‘Scientists predict that global temperatures will rise by between one and six degrees over the course of this century and Mark Lynas paints a chilling, degree-by-degree picture of the devastation likely to ensue unless we act now…“Six Degrees” is a rousing and vivid plea to choose a different future.' Daily Mail With a little foresight, some intelligent strategic planning, and a reasonable dose of good luck, we can at least halt the catastrophic trend into which we have fallen. Most vitally, Lynas's book serves to highlight the fact that the world of 2100 doesn't have to be one of horror and chaos. This is the first time we have had a reliable picture of how the collapse of our civilisation will unfold unless urgent action is taken. The six degrees of the title refer to the terrifying possibility that average temperatures will rise by up to six degrees within the next hundred years. But the biggest story of all comes from South America, where a conflagration of truly epic proportions has begun to consume the Amazon…Īlien as it all sounds, Mark Lynas's incredible new book is not science-fiction nor is it sensationalist. The Pakistani president authorises the use of nuclear weapons in the case of an Indian military counter-strike.

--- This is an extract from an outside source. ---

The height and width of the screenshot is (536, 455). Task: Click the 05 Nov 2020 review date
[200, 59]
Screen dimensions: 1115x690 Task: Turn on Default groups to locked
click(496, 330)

Its desperate government prepares a last-ditch attempt to increase the flow of the Indus river by bombing half-constructed Indian dams in Kashmir. Pakistan, crippled by drought brought on by disappearing Himalayan glaciers, sees 27 million farmers flee to refugee camps in neighbouring India.

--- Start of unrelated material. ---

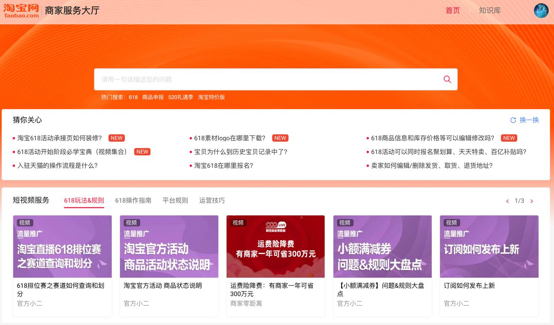This screenshot has height=325, width=554.
Task: Click the NEW badge beside 618素材logo question
Action: pyautogui.click(x=280, y=138)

Meanwhile, in New York, a Category 5-plus superstorm pushes through the narrows between Staten Island and Brooklyn, devastating waterside areas from Long Island to Manhattan. Vast pumping systems keep the water out of most of Holland, but the residents of Bangladesh and the Nile Delta enjoy no such protection. Displaced victims of North Africa's drought establish a new colony on Greenland's southern tip, one of the few inhabitable areas not already crowded with environmental refugees. On the edge of Greenland, rivers ten times the size of the Amazon are gushing off the ice sheet into the north Atlantic. Picture yourself a few decades from now, in a world in which average temperatures are three degrees higher than they are now. An eye-opening and vital account of the future of our earth and our civilisation if current rates of global warming persist, by the highly acclaimed author of ‘High Tide’.